Aspects biologiques et génétiques des leucémies aigues Implication des gènes FLT3 et NPM1 dans la réponse au traitement.

Abstract

Leukemia is a very heterogeneous group of malignant homeopathies and this heterogeneousness expresses itself more particularly in the acute leukemia where sometimes it turns out to be difficult to make the distinction between the various entities. The physiopathology of this disease is starting to be understood at the cellular and molecular levels, and cytogenetic markers have become the most important for the stratification of the risk and the treatment of the patients.

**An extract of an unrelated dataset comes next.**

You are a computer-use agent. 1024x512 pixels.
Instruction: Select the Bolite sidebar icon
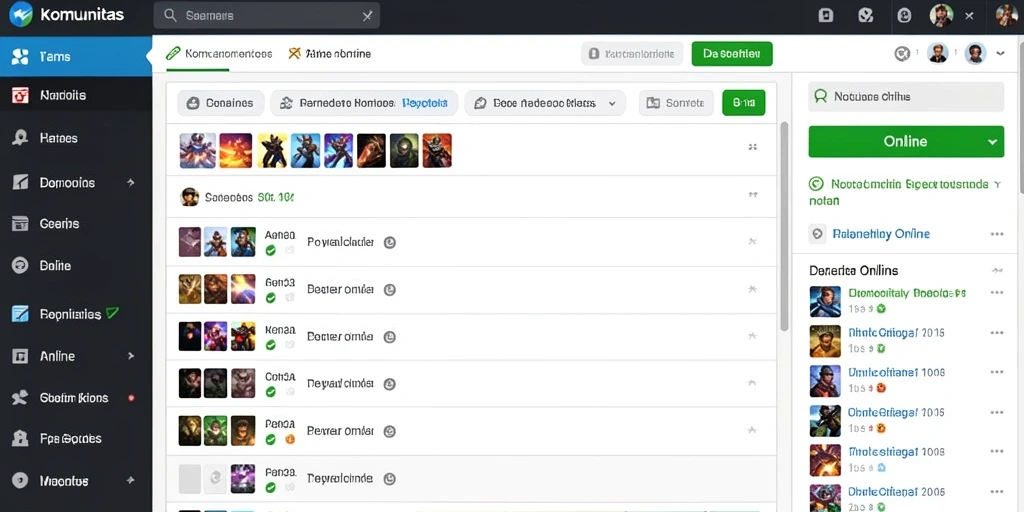(20, 265)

However, with the advent of the new technologies, the identification of other molecular markers, like gene mutations and the characterization of the profiles of the epigenetic modifications, began to play an important role in the understanding of the disease. The identification of these biomarkers contributes to a better understanding and a better treatment strategies of the patients. At first of our work, we proceeded to a transverse study on the acute leukaemia, and for that we made a hematological, cytological and cytogenetic analysis for acute leukemia patients who were received at hematology center in our hospital. Secondly, molecular variations of the gene FLT3 (FLT3-ITD and FLT3-TKD) and of the exon12 of the gene NPM1 were analysed for the AML patients. Our results reveal that FLT3 and NPM1 mutations are less frequent in our population than reported in literature. we were also able to describe a new unreported complex mutation in the exon 12 of the NPM1 gene. Finally, we analyzed the effect of the presence of the previously detected mutations on the answer to the treatment, the survival and the future of the AML patients. Our results showed that the mutations of the FLT3 have a pejorative effect on the future of the patients, they indeed increase, the possibility relapse and death rate contrary to the mutations of the NPM1 gene which appear to have a positive effect on the AML patients when they are not associated with the FLT3-ITDs. The molecular and cytogenetic analysis for leukemia patients’ turned out to be an important diagnosis tool for prognosis of the acute leukemia. The specific association between acute leukemia subtypes and certain anomalies was clearly established. These analyses are important for confirming the diagnosis, to establish a prognosis, to make a choice and a therapeutic follow-up and consequently, the management of patients at the hematological centers can be improved.